Your task:
Whenever a line in the data holds the string "computer", copy that line.

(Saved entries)
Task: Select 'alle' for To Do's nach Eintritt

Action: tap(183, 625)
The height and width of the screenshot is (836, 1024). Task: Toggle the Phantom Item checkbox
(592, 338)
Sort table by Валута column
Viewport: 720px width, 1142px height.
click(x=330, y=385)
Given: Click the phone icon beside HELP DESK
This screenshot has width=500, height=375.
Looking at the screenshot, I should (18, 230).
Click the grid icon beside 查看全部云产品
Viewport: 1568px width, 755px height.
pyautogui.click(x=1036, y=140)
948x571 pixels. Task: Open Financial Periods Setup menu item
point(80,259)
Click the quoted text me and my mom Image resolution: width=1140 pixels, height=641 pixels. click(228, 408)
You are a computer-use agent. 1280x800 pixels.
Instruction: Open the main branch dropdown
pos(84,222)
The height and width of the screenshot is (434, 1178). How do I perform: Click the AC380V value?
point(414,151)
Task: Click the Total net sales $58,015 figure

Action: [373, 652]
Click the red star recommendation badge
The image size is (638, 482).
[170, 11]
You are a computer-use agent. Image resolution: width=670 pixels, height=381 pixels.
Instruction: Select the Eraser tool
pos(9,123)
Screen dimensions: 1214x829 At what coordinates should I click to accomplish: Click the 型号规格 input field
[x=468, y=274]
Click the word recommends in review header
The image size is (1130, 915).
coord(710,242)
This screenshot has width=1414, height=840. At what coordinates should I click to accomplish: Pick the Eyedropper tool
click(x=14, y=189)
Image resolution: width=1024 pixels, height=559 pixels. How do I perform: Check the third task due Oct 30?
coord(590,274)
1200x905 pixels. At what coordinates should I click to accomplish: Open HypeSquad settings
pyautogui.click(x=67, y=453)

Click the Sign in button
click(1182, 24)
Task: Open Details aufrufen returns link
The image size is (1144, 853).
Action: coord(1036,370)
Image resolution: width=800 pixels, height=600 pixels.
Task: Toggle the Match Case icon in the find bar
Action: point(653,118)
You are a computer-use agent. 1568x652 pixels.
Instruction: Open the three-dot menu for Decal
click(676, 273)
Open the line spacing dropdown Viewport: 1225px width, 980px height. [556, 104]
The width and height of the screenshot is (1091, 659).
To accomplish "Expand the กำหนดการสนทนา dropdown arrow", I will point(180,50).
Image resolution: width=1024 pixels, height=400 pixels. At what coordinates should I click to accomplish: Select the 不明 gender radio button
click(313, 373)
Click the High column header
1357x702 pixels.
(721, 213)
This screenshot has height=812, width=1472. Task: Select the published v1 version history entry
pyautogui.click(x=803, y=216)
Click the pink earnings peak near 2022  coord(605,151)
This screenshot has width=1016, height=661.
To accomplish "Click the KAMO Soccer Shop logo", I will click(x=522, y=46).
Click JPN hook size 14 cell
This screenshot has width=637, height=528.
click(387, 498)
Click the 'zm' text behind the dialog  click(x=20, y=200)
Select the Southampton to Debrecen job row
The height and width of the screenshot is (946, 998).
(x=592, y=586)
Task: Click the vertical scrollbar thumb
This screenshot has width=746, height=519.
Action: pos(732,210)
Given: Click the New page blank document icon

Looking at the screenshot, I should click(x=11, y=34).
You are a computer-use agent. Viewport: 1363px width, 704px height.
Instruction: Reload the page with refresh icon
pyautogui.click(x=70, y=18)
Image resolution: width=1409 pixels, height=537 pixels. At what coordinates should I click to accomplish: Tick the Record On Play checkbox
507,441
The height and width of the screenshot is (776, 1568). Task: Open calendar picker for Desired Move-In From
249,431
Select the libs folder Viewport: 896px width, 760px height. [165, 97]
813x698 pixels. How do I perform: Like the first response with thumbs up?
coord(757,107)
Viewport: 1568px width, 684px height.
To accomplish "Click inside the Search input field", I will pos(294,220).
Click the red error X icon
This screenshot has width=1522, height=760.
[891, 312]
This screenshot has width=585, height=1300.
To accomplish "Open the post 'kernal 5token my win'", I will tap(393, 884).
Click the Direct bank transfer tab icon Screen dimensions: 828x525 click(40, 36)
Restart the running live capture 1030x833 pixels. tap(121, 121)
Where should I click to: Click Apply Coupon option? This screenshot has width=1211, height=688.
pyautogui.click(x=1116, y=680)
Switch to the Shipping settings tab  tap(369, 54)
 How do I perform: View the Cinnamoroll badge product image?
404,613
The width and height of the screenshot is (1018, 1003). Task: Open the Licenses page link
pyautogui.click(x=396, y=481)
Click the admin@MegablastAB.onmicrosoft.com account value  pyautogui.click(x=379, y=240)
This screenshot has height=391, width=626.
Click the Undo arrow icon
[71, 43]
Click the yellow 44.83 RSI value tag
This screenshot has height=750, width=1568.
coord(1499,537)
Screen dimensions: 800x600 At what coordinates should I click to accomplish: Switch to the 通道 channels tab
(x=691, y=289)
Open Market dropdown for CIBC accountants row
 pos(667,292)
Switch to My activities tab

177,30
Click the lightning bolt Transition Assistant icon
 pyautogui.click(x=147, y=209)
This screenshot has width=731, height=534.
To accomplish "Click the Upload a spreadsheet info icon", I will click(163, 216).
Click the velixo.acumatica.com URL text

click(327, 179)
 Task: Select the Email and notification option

Your solution:
You are a computer-use agent. 1280x800 pixels.
You are a computer-use agent. Image resolution: width=670 pixels, height=381 pixels.
You are a computer-use agent. 1568x652 pixels.
You are a computer-use agent. Viewport: 1363px width, 704px height.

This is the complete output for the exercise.